The American Academy of Pediatrics has issued a policy statement that American high schools should start later in the day for health reasons, reports Dan Weissman of Marketplace Morning Report in the August 25 episode "High school will keep starting too early. Here's why." This is a pedagogical problem, as well as a pediatric one, reports Weissman, citing Brian Jacob's 2011 Brookings Institution study, "Organizing Schools to Improve Student Achievement."

In the study, Jacob and his colleague Jonah E. Rockoff (Columbia University) argue that efforts to reform the American educational system pay too much attention to "flashy" policy changes and not enough to the everyday organization of the school. Simple changes to school management, according to Jacob and Rockoff, could drastically improve students' learning without costing schools nearly as much as the sweeping changes that reformers regularly propose.

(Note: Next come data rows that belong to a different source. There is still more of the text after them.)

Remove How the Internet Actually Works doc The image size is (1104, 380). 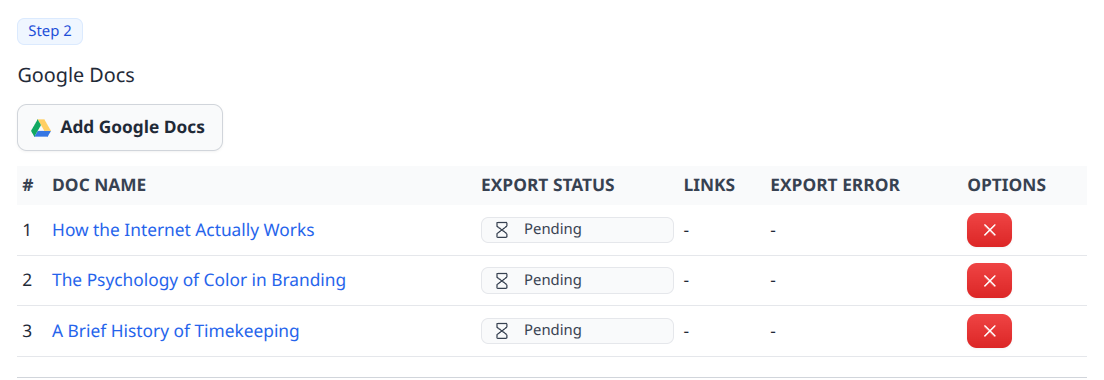[989, 230]
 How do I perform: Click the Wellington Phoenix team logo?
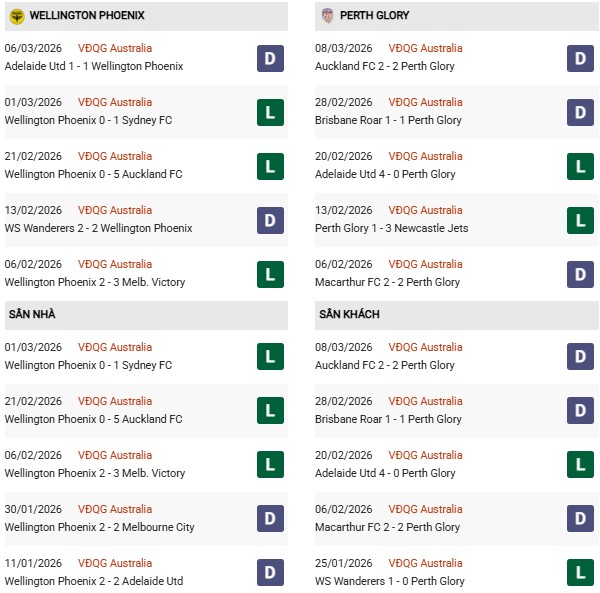click(17, 16)
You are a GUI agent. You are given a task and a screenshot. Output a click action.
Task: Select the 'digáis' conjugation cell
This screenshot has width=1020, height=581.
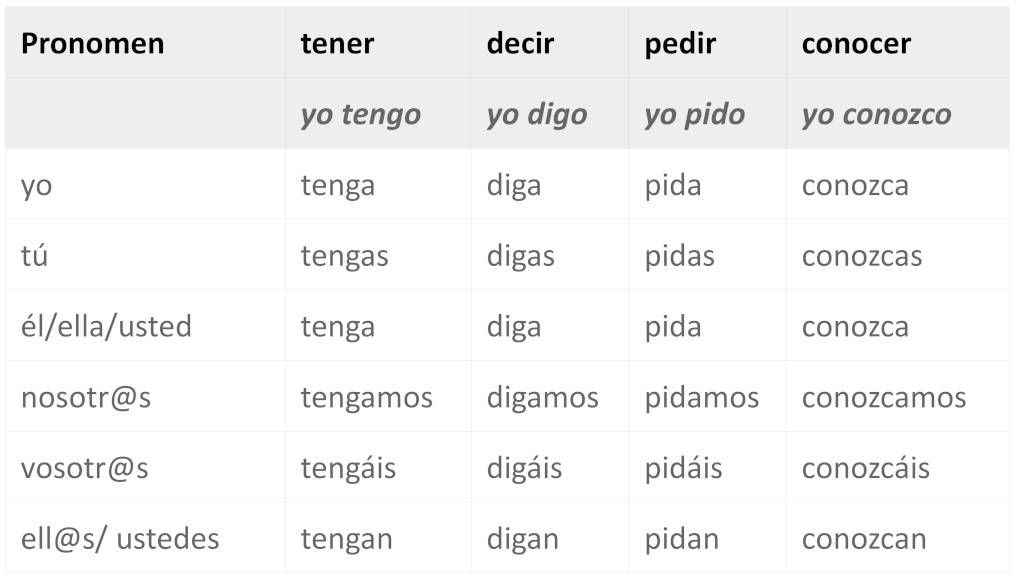(x=524, y=468)
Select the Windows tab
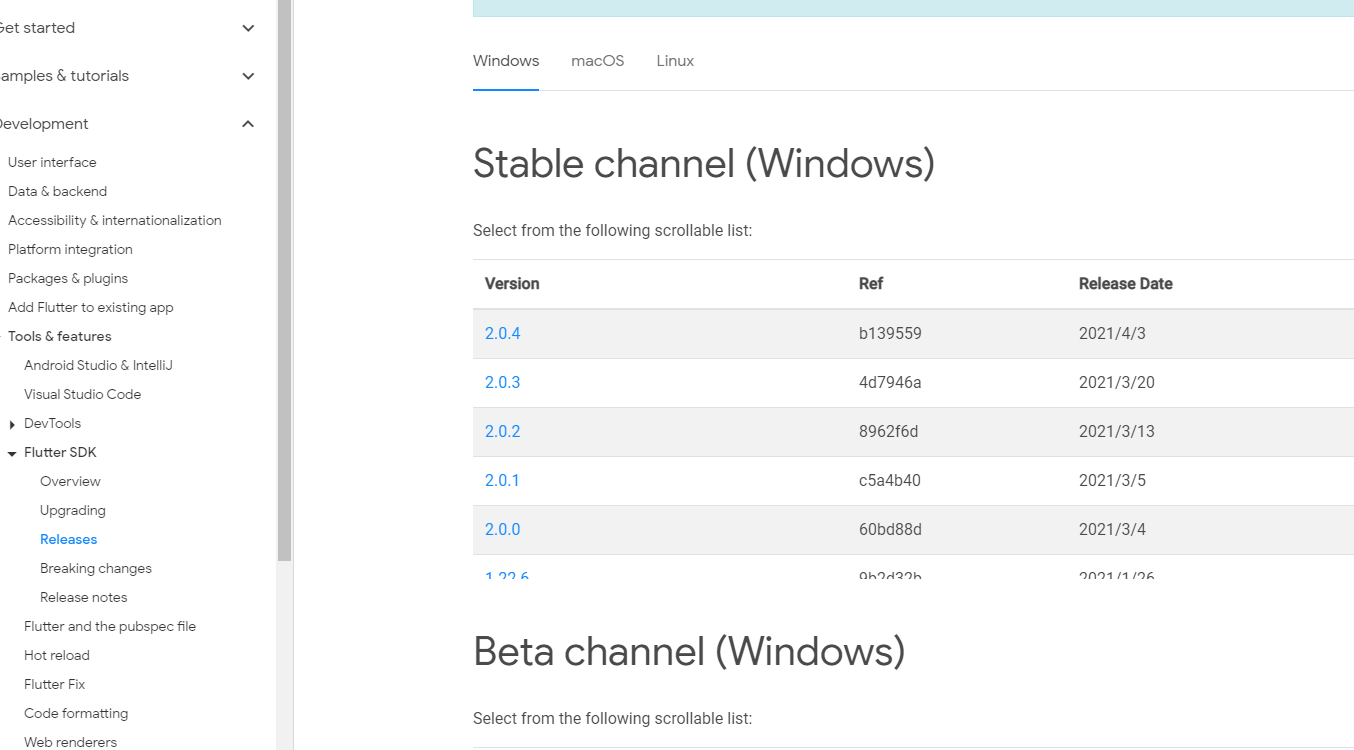The image size is (1354, 750). click(506, 61)
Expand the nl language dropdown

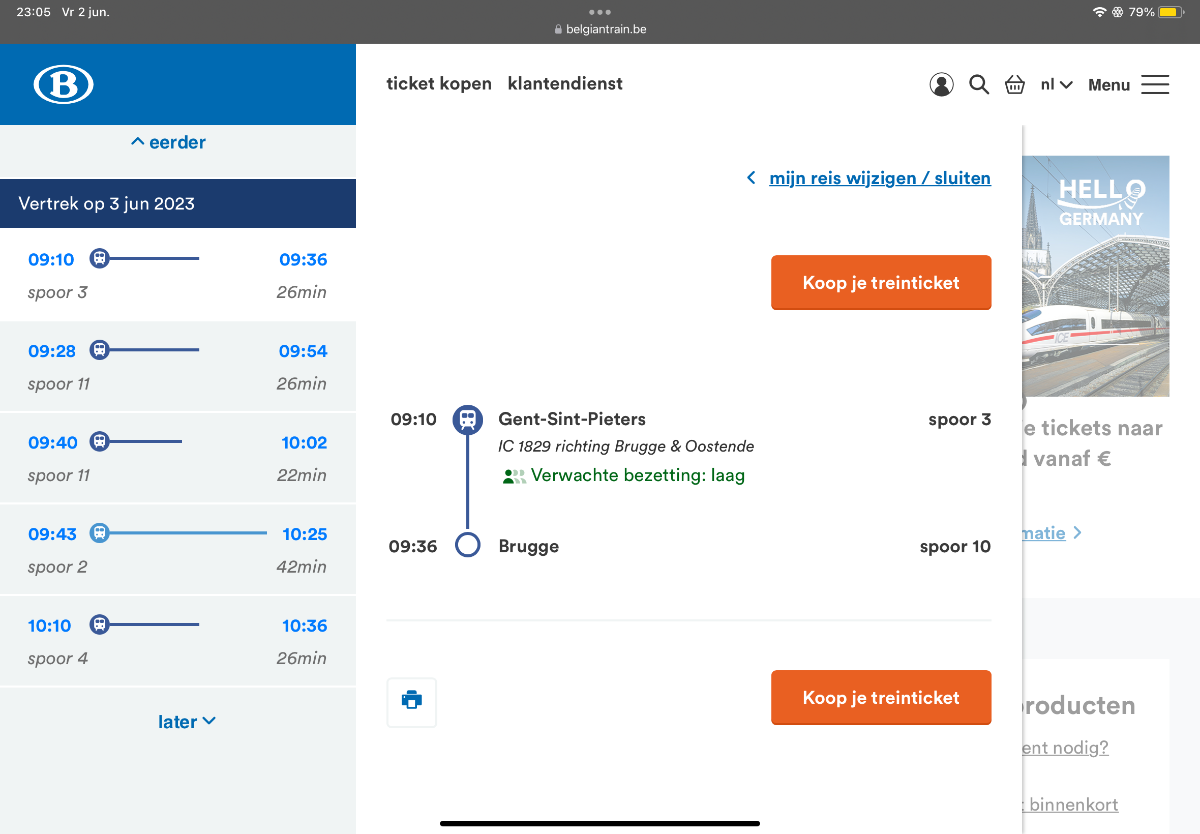tap(1056, 85)
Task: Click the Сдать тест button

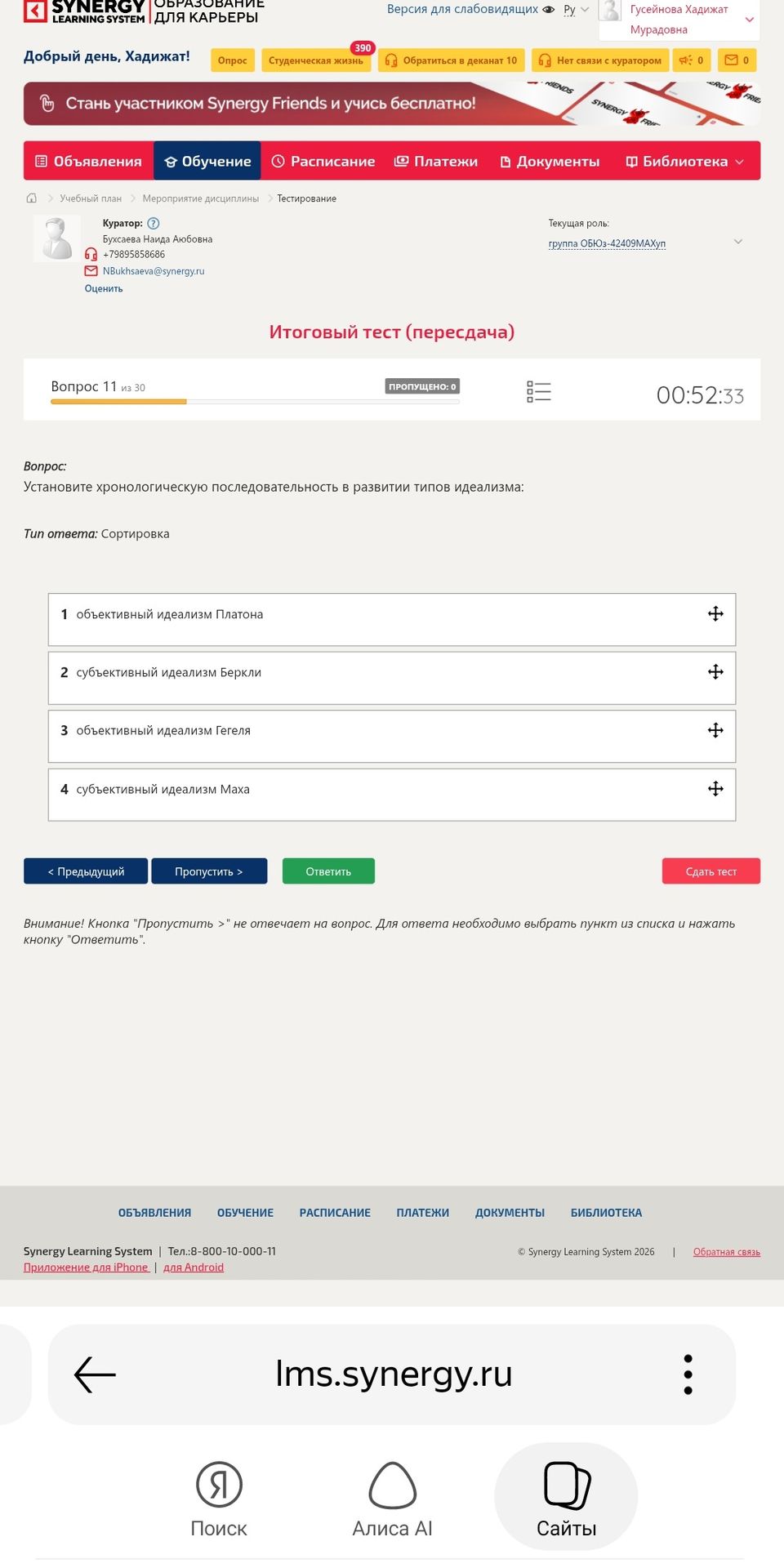Action: pos(710,871)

"Among all the things schools could do to increase student performance, this is one of the less expensive ones," Jacob told Marketplace. "This is not like hiring extra teachers to reduce class size, or building a big new expensive building."

Brian Jacob is the Walter H. Annenberg Professor of Education Policy at the Ford School. He is the co-founder and co-director of the Ford School's Education Policy Initiative (EPI), which engages in applied, policy-relevant education research designed to improve overall educational achievement and outcomes.